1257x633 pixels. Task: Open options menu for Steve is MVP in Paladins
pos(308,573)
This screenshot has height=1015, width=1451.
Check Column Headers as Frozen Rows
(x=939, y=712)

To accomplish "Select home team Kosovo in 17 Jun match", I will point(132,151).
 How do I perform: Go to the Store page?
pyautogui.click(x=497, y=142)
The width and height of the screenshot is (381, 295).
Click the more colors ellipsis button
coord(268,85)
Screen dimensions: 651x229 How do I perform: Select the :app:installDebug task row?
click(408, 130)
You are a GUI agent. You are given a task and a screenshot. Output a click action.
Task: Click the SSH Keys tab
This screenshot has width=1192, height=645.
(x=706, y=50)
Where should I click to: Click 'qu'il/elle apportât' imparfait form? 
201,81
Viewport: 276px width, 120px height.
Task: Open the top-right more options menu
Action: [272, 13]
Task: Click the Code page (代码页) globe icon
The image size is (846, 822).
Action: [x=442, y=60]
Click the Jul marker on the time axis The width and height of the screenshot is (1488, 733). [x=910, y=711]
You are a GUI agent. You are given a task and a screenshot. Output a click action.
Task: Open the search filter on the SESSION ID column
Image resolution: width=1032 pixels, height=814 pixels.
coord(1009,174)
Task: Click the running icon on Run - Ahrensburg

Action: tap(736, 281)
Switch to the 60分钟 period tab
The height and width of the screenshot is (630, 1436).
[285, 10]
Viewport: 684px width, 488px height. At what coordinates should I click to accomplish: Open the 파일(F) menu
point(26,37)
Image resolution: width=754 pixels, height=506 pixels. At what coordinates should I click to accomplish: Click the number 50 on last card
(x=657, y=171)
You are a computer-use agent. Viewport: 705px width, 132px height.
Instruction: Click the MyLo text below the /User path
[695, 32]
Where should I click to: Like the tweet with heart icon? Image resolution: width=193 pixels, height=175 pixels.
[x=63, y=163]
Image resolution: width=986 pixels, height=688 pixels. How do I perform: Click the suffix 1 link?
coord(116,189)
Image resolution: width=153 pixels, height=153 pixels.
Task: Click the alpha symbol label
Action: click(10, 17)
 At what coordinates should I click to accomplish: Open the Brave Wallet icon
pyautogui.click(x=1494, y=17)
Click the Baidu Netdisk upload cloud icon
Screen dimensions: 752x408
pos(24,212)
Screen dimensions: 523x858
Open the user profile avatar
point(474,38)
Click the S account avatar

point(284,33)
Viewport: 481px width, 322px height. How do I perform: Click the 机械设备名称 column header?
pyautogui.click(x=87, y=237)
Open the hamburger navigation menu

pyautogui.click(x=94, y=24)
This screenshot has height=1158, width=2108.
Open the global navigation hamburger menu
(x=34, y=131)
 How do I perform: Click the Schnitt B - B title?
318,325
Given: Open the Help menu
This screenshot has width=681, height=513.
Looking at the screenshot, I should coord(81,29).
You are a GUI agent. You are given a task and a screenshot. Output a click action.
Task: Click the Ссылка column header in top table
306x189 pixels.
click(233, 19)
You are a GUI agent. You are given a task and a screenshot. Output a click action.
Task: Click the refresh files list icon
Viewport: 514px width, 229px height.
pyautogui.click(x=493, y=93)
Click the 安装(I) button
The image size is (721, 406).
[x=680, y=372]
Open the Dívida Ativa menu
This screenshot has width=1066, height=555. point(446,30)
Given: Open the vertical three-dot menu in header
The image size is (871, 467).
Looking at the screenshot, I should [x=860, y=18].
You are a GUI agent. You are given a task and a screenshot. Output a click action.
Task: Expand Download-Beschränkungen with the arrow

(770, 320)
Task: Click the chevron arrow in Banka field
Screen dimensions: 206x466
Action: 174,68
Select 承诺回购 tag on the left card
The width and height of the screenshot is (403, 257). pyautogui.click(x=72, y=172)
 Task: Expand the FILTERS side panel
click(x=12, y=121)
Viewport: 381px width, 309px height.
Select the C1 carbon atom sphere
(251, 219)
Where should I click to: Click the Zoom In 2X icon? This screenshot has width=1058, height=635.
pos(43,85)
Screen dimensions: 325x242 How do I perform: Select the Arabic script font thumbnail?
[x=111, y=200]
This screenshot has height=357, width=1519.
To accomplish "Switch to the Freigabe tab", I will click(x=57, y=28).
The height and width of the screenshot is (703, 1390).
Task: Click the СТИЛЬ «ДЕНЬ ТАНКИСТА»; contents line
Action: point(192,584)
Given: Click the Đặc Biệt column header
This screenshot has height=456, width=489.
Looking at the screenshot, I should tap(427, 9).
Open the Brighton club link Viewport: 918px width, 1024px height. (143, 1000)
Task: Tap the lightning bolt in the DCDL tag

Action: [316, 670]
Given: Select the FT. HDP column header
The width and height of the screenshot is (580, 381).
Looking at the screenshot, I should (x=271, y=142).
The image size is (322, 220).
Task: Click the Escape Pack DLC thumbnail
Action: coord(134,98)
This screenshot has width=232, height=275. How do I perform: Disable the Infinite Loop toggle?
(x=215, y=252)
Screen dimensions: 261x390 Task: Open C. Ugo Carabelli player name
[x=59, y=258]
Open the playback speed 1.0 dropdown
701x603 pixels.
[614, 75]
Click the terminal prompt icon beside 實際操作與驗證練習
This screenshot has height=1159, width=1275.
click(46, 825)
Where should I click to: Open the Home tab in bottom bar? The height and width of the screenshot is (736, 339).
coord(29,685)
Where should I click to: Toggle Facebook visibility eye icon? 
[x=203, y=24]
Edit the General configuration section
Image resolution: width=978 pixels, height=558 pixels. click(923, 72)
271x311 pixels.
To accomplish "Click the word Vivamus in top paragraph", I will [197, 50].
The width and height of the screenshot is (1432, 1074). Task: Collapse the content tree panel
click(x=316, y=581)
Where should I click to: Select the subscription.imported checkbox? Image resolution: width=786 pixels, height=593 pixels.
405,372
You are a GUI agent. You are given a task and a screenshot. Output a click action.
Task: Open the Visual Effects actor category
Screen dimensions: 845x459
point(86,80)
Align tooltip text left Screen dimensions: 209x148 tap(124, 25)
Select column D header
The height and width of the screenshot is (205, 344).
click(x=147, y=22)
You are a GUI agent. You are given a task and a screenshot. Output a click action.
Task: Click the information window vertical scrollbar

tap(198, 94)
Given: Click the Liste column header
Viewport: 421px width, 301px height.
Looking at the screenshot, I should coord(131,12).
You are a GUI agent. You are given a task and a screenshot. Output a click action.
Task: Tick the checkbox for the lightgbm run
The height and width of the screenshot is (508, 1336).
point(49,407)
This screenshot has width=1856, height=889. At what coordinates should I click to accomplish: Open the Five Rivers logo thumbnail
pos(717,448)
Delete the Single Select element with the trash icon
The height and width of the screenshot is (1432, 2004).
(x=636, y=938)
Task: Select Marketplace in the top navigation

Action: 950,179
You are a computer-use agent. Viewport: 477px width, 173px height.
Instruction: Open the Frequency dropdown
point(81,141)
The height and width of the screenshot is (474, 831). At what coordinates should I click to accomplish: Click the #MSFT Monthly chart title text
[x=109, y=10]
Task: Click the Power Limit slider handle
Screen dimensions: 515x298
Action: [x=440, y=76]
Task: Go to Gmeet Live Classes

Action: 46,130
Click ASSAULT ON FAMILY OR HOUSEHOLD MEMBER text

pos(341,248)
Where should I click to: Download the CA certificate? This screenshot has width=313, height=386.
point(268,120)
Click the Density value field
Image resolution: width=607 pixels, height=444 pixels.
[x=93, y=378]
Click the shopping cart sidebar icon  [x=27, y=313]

# # # # #

**BRIEF:**
Could you render all of the data above as a numbered list, one line per item, with the blank lines left out?

**CORRECT ANSWER:**
1. 1257x633 pixels. Task: Open options menu for Steve is MVP in Paladins
2. pos(308,573)
3. This screenshot has height=1015, width=1451.
4. Check Column Headers as Frozen Rows
5. (x=939, y=712)
6. To accomplish "Select home team Kosovo in 17 Jun match", I will point(132,151).
7.  How do I perform: Go to the Store page?
8. pyautogui.click(x=497, y=142)
9. The width and height of the screenshot is (381, 295).
10. Click the more colors ellipsis button
11. coord(268,85)
12. Screen dimensions: 651x229 How do I perform: Select the :app:installDebug task row?
13. click(408, 130)
14. You are a GUI agent. You are given a task and a screenshot. Output a click action.
15. Task: Click the SSH Keys tab
16. This screenshot has width=1192, height=645.
17. (x=706, y=50)
18. Where should I click to: Click 'qu'il/elle apportât' imparfait form? 
19. 201,81
20. Viewport: 276px width, 120px height.
21. Task: Open the top-right more options menu
22. Action: [272, 13]
23. Task: Click the Code page (代码页) globe icon
24. The image size is (846, 822).
25. Action: [x=442, y=60]
26. Click the Jul marker on the time axis The width and height of the screenshot is (1488, 733). [x=910, y=711]
27. You are a GUI agent. You are given a task and a screenshot. Output a click action.
28. Task: Open the search filter on the SESSION ID column
29. Image resolution: width=1032 pixels, height=814 pixels.
30. coord(1009,174)
31. Task: Click the running icon on Run - Ahrensburg
32. Action: tap(736, 281)
33. Switch to the 60分钟 period tab
34. The height and width of the screenshot is (630, 1436).
35. [285, 10]
36. Viewport: 684px width, 488px height. At what coordinates should I click to accomplish: Open the 파일(F) menu
37. point(26,37)
38. Image resolution: width=754 pixels, height=506 pixels. At what coordinates should I click to accomplish: Click the number 50 on last card
39. (x=657, y=171)
40. You are a computer-use agent. Viewport: 705px width, 132px height.
41. Instruction: Click the MyLo text below the /User path
42. [695, 32]
43. Where should I click to: Like the tweet with heart icon? Image resolution: width=193 pixels, height=175 pixels.
44. [x=63, y=163]
45. Image resolution: width=986 pixels, height=688 pixels. How do I perform: Click the suffix 1 link?
46. coord(116,189)
47. Image resolution: width=153 pixels, height=153 pixels.
48. Task: Click the alpha symbol label
49. Action: click(10, 17)
50.  At what coordinates should I click to accomplish: Open the Brave Wallet icon
51. pyautogui.click(x=1494, y=17)
52. Click the Baidu Netdisk upload cloud icon
53. Screen dimensions: 752x408
54. pos(24,212)
55. Screen dimensions: 523x858
56. Open the user profile avatar
57. point(474,38)
58. Click the S account avatar
59. point(284,33)
60. Viewport: 481px width, 322px height. How do I perform: Click the 机械设备名称 column header?
61. pyautogui.click(x=87, y=237)
62. Open the hamburger navigation menu
63. pyautogui.click(x=94, y=24)
64. This screenshot has height=1158, width=2108.
65. Open the global navigation hamburger menu
66. (x=34, y=131)
67.  How do I perform: Click the Schnitt B - B title?
68. 318,325
69. Given: Open the Help menu
70. This screenshot has width=681, height=513.
71. Looking at the screenshot, I should coord(81,29).
72. You are a GUI agent. You are given a task and a screenshot. Output a click action.
73. Task: Click the Ссылка column header in top table
74. 306x189 pixels.
75. click(233, 19)
76. You are a GUI agent. You are given a task and a screenshot. Output a click action.
77. Task: Click the refresh files list icon
78. Viewport: 514px width, 229px height.
79. pyautogui.click(x=493, y=93)
80. Click the 安装(I) button
81. The image size is (721, 406).
82. [x=680, y=372]
83. Open the Dívida Ativa menu
84. This screenshot has width=1066, height=555. point(446,30)
85. Given: Open the vertical three-dot menu in header
86. The image size is (871, 467).
87. Looking at the screenshot, I should [x=860, y=18].
88. You are a GUI agent. You are given a task and a screenshot. Output a click action.
89. Task: Expand Download-Beschränkungen with the arrow
90. (770, 320)
91. Task: Click the chevron arrow in Banka field
92. Screen dimensions: 206x466
93. Action: 174,68
94. Select 承诺回购 tag on the left card
95. The width and height of the screenshot is (403, 257). pyautogui.click(x=72, y=172)
96.  Task: Expand the FILTERS side panel
97. click(x=12, y=121)
98. Viewport: 381px width, 309px height.
99. Select the C1 carbon atom sphere
100. (251, 219)
101. Where should I click to: Click the Zoom In 2X icon? This screenshot has width=1058, height=635.
102. pos(43,85)
103. Screen dimensions: 325x242 How do I perform: Select the Arabic script font thumbnail?
104. [x=111, y=200]
105. This screenshot has height=357, width=1519.
106. To accomplish "Switch to the Freigabe tab", I will click(x=57, y=28).
107. The height and width of the screenshot is (703, 1390).
108. Task: Click the СТИЛЬ «ДЕНЬ ТАНКИСТА»; contents line
109. Action: point(192,584)
110. Given: Click the Đặc Biệt column header
111. This screenshot has height=456, width=489.
112. Looking at the screenshot, I should tap(427, 9).
113. Open the Brighton club link Viewport: 918px width, 1024px height. (143, 1000)
114. Task: Tap the lightning bolt in the DCDL tag
115. Action: [316, 670]
116. Given: Select the FT. HDP column header
117. The width and height of the screenshot is (580, 381).
118. Looking at the screenshot, I should (x=271, y=142).
119. The image size is (322, 220).
120. Task: Click the Escape Pack DLC thumbnail
121. Action: coord(134,98)
122. This screenshot has width=232, height=275. How do I perform: Disable the Infinite Loop toggle?
123. (x=215, y=252)
124. Screen dimensions: 261x390 Task: Open C. Ugo Carabelli player name
125. [x=59, y=258]
126. Open the playback speed 1.0 dropdown
127. 701x603 pixels.
128. [614, 75]
129. Click the terminal prompt icon beside 實際操作與驗證練習
130. This screenshot has height=1159, width=1275.
131. click(46, 825)
132. Where should I click to: Open the Home tab in bottom bar? The height and width of the screenshot is (736, 339).
133. coord(29,685)
134. Where should I click to: Toggle Facebook visibility eye icon? 
135. [x=203, y=24]
136. Edit the General configuration section
137. Image resolution: width=978 pixels, height=558 pixels. click(923, 72)
138. 271x311 pixels.
139. To accomplish "Click the word Vivamus in top paragraph", I will [197, 50].
140. The width and height of the screenshot is (1432, 1074). Task: Collapse the content tree panel
141. click(x=316, y=581)
142. Where should I click to: Select the subscription.imported checkbox? Image resolution: width=786 pixels, height=593 pixels.
143. 405,372
144. You are a GUI agent. You are given a task and a screenshot. Output a click action.
145. Task: Open the Visual Effects actor category
146. Screen dimensions: 845x459
147. point(86,80)
148. Align tooltip text left Screen dimensions: 209x148 tap(124, 25)
149. Select column D header
150. The height and width of the screenshot is (205, 344).
151. click(x=147, y=22)
152. You are a GUI agent. You are given a task and a screenshot. Output a click action.
153. Task: Click the information window vertical scrollbar
154. tap(198, 94)
155. Given: Click the Liste column header
156. Viewport: 421px width, 301px height.
157. Looking at the screenshot, I should coord(131,12).
158. You are a GUI agent. You are given a task and a screenshot. Output a click action.
159. Task: Tick the checkbox for the lightgbm run
160. The height and width of the screenshot is (508, 1336).
161. point(49,407)
162. This screenshot has width=1856, height=889. At what coordinates should I click to accomplish: Open the Five Rivers logo thumbnail
163. pos(717,448)
164. Delete the Single Select element with the trash icon
165. The height and width of the screenshot is (1432, 2004).
166. (x=636, y=938)
167. Task: Select Marketplace in the top navigation
168. Action: 950,179
169. You are a computer-use agent. Viewport: 477px width, 173px height.
170. Instruction: Open the Frequency dropdown
171. point(81,141)
172. The height and width of the screenshot is (474, 831). At what coordinates should I click to accomplish: Click the #MSFT Monthly chart title text
173. [x=109, y=10]
174. Task: Click the Power Limit slider handle
175. Screen dimensions: 515x298
176. Action: [x=440, y=76]
177. Task: Go to Gmeet Live Classes
178. Action: 46,130
179. Click ASSAULT ON FAMILY OR HOUSEHOLD MEMBER text
180. pos(341,248)
181. Where should I click to: Download the CA certificate? This screenshot has width=313, height=386.
182. point(268,120)
183. Click the Density value field
184. Image resolution: width=607 pixels, height=444 pixels.
185. [x=93, y=378]
186. Click the shopping cart sidebar icon  [x=27, y=313]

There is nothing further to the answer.